### Quoted passage

Start of Block

Just as physical exercise maintains body tone, strength and endurance, mental exercise has positive conditioning effects for people of all ages. The decline in specific mental abilities believed to be associated with aging – such as memory loss, sluggish thinking and blocks in problem-solving – are not inevitable if the brain remains challenged. In a major longitudinal study by the National Institute of Mental Health in Philadelphia, men tested at age 81 were compared with performance on the same tests they had taken at ages 75 and 70. Researchers reported that the "pattern of decline of cognitive capabilities generally associated with advanced aging" was "neither extensive nor consistent."
Other major studies on aging over the past 25 years – Svanborg and colleagues in Sweden, Duke University and the National Institute on Aging – support the findings that mental (and physical) decline with aging is not inevitable. Yet we have all seen elderly people who unmistakably experience mental decline as they grow older. What can be done to preserve, even enhance, our mental fitness as we grow older?
Use It or Lose It
Not surprisingly, the same advice we follow to achieve physical fitness applies to mental fitness – use it or lose it. Just as weight repetitions in the gym or jogging strengthen certain muscle groups, mental exercises appear to strengthen and enhance cognitive functions over time. Brain Fitness, written by the founder of the French National Institute for Research on the Prevention of Cerebral Aging, Monique Le Poncin, outlines strategies to strengthen various mental abilities. Specifically, Le Poncin recommends an exercise regimen that focuses on building up abilities such as perception, long- and short-term memory, as well as visuospatial, structuralization, logic and verbal abilities. She advocates a technique of cerebral activation called "brain fitness.
How "Brain Fitness" Works
The goal of brain fitness is to revive certain mental abilities before they slow down. In Le Poncin's own words, "Our team does not claim to work miracles. We simply develop the previously unknown fertility of land that had been lying fallow." According to Brain Fitness, the exercises are simple and fun to do and yield real progress in a relatively short time (after only a couple weeks of performing the exercises).
Day-By-Day Activation
Try the following exercises when traveling to and from work, during lunch hour and breaks or while shopping and doing housework. They take only a few moments. Combine different variations of these exercises each day. It is important to keep a record of your progress. Use a small notebook or a dated daily diary and note especially where you seem to have problems. Then you can self-prescribe exercises in those areas where you are the weakest. Each of the following exercises is from Brain Fitness, and is categorized by the specific mental ability it is designed to strengthen.

End of Block

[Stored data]
Start of Block

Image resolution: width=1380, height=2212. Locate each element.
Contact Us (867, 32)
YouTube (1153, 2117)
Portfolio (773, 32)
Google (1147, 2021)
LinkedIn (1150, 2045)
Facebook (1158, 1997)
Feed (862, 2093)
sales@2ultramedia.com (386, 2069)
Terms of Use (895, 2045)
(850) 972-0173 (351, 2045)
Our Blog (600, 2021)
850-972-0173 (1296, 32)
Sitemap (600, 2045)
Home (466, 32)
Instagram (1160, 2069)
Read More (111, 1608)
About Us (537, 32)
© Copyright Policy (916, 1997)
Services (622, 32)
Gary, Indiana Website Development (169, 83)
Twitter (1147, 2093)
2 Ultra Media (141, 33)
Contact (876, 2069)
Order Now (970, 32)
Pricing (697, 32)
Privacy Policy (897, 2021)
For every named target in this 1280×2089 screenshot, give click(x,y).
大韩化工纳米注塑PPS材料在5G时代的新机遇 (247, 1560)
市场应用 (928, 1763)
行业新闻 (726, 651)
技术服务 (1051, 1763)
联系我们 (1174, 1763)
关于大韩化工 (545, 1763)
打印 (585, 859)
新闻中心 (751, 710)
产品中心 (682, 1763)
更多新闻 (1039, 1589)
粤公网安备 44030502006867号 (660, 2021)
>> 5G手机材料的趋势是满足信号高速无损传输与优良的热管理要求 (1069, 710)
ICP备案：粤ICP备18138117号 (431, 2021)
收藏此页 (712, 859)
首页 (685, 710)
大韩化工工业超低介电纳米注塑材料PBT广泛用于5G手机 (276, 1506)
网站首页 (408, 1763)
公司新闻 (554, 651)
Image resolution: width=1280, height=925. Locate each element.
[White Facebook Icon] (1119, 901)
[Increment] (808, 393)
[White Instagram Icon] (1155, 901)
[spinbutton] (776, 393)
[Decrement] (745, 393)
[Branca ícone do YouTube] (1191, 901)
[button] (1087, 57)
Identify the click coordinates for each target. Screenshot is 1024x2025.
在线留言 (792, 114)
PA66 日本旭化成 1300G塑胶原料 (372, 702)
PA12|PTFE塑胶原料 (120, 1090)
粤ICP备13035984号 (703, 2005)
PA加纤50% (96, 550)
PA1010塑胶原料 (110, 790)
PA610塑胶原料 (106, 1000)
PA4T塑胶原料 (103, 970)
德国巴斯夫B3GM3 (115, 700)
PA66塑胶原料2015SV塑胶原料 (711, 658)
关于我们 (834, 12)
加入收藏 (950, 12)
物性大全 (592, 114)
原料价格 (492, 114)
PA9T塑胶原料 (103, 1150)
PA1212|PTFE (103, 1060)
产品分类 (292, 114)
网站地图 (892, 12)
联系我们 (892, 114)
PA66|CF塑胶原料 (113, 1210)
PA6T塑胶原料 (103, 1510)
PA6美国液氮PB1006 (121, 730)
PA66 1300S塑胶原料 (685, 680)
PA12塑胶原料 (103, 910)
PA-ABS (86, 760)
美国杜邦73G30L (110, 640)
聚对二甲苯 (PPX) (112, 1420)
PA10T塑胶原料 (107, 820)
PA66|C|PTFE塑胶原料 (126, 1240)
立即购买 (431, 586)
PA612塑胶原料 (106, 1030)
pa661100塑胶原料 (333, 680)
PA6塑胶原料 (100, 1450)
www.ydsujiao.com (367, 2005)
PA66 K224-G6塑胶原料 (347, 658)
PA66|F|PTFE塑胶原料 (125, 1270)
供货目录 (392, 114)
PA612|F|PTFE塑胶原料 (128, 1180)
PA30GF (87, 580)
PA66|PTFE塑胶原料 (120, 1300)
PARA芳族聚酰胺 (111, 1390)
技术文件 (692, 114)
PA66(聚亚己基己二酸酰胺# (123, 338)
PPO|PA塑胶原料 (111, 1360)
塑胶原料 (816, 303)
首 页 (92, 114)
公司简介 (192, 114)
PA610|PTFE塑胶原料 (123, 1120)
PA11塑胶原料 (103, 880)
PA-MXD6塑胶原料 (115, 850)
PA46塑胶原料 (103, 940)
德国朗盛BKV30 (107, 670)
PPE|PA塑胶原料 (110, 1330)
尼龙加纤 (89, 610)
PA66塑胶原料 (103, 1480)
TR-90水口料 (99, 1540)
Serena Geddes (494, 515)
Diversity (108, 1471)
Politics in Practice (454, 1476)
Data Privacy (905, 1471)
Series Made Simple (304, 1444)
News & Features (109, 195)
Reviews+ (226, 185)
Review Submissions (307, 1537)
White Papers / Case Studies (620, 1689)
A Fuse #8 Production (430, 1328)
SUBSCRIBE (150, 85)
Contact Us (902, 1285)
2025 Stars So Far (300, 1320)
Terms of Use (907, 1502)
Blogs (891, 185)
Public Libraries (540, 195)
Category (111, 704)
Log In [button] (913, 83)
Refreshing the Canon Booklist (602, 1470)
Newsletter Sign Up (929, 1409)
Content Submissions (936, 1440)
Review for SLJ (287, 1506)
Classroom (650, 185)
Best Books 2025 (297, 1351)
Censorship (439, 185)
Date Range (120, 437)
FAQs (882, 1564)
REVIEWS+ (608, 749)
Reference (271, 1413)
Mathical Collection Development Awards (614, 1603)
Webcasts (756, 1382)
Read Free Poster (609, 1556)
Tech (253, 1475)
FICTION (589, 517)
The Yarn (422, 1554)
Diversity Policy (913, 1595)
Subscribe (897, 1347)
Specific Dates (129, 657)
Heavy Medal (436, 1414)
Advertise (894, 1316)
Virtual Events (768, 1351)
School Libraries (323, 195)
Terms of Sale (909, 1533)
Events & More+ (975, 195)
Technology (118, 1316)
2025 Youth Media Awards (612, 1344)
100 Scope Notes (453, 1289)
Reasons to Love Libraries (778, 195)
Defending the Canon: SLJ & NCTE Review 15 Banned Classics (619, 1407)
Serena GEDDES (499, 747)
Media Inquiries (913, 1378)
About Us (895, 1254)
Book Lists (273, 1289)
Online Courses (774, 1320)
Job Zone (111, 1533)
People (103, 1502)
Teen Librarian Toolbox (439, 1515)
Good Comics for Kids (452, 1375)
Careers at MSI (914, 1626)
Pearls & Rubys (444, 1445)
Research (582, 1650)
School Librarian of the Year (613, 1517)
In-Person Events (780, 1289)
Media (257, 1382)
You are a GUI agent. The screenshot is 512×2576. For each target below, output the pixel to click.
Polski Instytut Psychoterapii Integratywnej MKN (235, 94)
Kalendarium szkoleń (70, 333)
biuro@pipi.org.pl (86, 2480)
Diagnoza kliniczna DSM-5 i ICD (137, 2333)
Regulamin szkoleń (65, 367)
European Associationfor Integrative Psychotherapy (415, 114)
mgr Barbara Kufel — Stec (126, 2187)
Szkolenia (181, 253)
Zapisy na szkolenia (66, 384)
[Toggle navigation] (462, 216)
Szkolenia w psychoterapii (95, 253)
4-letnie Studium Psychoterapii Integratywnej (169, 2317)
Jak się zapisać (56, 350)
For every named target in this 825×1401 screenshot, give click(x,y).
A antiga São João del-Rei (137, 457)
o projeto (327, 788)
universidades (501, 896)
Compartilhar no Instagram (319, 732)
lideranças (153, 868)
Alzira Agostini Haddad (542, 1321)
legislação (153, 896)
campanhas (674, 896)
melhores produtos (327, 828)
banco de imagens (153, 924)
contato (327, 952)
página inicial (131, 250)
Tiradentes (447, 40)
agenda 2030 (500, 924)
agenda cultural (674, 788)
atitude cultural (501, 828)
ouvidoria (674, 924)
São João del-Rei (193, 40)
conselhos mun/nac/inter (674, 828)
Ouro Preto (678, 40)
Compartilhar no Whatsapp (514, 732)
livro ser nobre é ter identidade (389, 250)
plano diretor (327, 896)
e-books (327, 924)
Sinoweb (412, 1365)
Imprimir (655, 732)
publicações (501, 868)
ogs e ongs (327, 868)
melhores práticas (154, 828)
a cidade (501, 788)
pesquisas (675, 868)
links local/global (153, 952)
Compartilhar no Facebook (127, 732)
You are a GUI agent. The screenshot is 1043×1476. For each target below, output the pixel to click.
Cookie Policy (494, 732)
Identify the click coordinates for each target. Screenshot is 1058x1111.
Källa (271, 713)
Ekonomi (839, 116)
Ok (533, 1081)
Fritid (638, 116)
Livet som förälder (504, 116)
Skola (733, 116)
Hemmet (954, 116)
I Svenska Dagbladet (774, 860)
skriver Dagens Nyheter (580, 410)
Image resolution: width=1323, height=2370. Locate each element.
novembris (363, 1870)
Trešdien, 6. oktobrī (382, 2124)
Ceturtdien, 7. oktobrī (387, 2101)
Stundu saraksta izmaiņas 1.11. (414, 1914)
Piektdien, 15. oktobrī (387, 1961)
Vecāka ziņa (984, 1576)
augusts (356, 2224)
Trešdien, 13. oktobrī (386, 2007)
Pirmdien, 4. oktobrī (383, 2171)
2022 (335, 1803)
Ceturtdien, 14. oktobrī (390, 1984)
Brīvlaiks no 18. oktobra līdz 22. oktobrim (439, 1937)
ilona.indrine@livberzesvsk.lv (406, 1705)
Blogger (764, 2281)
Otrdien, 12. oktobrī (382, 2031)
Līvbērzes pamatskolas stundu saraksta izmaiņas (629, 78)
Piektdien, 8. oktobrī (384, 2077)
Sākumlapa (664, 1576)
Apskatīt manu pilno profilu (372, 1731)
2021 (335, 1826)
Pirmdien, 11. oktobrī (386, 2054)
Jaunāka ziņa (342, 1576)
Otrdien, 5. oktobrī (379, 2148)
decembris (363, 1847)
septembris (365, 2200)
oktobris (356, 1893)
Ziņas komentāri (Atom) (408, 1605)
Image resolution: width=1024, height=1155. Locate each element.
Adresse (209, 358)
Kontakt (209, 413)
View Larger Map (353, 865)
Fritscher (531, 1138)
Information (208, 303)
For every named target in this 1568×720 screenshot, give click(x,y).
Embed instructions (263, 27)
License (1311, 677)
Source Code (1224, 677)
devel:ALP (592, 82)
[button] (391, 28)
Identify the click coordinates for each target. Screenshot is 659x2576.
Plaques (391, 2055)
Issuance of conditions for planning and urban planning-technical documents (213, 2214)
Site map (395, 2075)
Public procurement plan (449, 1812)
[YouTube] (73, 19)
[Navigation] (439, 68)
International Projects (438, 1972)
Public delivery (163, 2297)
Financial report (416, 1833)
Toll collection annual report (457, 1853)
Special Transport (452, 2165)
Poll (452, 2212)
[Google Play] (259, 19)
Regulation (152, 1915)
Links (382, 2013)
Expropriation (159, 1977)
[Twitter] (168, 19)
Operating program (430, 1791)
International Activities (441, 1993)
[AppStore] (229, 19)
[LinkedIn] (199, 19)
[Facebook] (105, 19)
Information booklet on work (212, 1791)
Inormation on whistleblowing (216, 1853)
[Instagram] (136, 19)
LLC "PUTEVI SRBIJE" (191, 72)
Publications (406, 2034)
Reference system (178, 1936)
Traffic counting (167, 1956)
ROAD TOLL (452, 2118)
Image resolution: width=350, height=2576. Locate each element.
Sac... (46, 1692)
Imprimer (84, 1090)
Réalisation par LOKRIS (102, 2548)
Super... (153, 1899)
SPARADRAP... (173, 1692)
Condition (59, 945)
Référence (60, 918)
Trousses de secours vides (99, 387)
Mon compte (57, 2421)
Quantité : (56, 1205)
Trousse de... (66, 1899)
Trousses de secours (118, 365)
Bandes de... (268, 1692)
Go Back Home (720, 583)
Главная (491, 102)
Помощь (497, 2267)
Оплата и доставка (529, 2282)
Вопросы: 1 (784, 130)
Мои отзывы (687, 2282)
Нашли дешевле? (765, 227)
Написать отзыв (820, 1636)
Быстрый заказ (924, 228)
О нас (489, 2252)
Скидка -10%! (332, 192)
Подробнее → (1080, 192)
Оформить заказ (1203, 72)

End of Block

### List of tasks
A. Translate this sentence from the mental fitness article into Spanish: "Use a small notebook or a dated daily diary and note especially where you seem to have problems."
B. Write a continuation of the mental fitness article, picking up right after its final sentence.
These entries come from a separate source and are not part of the mental fitness article.

### Numbered responses
A. Usa una libreta pequeña o un diario con fechas y anota especialmente dónde parece que tienes problemas.

B.
Exercise Your Perceptive Abilities
The goal is to exercise perception in all five senses: sight, hearing, smell, taste and touch.
• Sight: Each day, observe an object (a photograph, for example) or a person you pass on the street. Draw it (or him or her) immediately. This exercises short-term memory. At the end of the week, redraw the seven objects or persons you have observed. This exercises long-term memory
• Smell/Taste: When dining in a restaurant or at a friend's home, try to identify the ingredients in the dishes you are served. Concentrate on the subtle flavorings of herbs and spices. Ask the waiter or your host to verify your perceptions.
• Memory: Try to memorize the dishes offered on your favorite restaurant's menu. To make the exercise more challenging, memorize the prices as well. At the end of the day, recall as many of the dishes/prices as you can and write them down.
• Hearing: On the telephone, practice recognizing callers before they identify themselves. Then memorize callers' phone numbers. At the end of the day, write down the names of people you have spoken with that day, as well as their phone numbers. At the end of the week, try writing down as many of these as you can.
• Smell/Touch: Exercise your senses of smell and touch by trying to identify objects with your eyes closed.
Exercise Your Visuospatial Abilities
Visuospatial abilities are related to the ability to make quick and accurate estimates of distances, areas and volumes – the general proportions of things and their distribution in space. Try the following:
• When you walk into a room with a group of people in it, try to quickly determine how many are on your right and your left, as well as the left-right distribution of furniture and other objects.
• Observe objects – pens, for instance – and try to estimate their lengths and thicknesses.
• When you have visited somewhere and then return home, try to draw a plan or map of the place you have seen. Repeat this exercise the next day and the day after.
Exercise Your Structuralization Ability
Structuralization involves building a logical whole from disparate elements after close observation of the elements. The following exercises will strengthen this ability.
• Take a sentence from a magazine or newspaper. Try to make another sentence using the same words.
• Buy a jigsaw puzzle and practice fitting the pieces together as quickly as possible. Note the time it takes you to do this. Do it again a week later and note the time it takes to do it.
Exercise Your Logic Abilities
Logic is the art of reasoning – finding an orderly sequence for disparate elements. The following exercises/activities will awaken the inherently logic inside of you.
• Do not use a list when shopping. Instead, invent a system to take the place of the list. Use memory aids, such as forming a complete word, or one that can be completed by adding a certain vowel or consonant from the first letters of the words for the things you need to buy. Or, you can classify foods into raw and cooked. Or, use any other system that works for you.
• All games involve logical activities. Card games such as pinochle and bridge or board games of strategy such as chess or checkers are good choices. So are crossword puzzles, anagrams and other word games.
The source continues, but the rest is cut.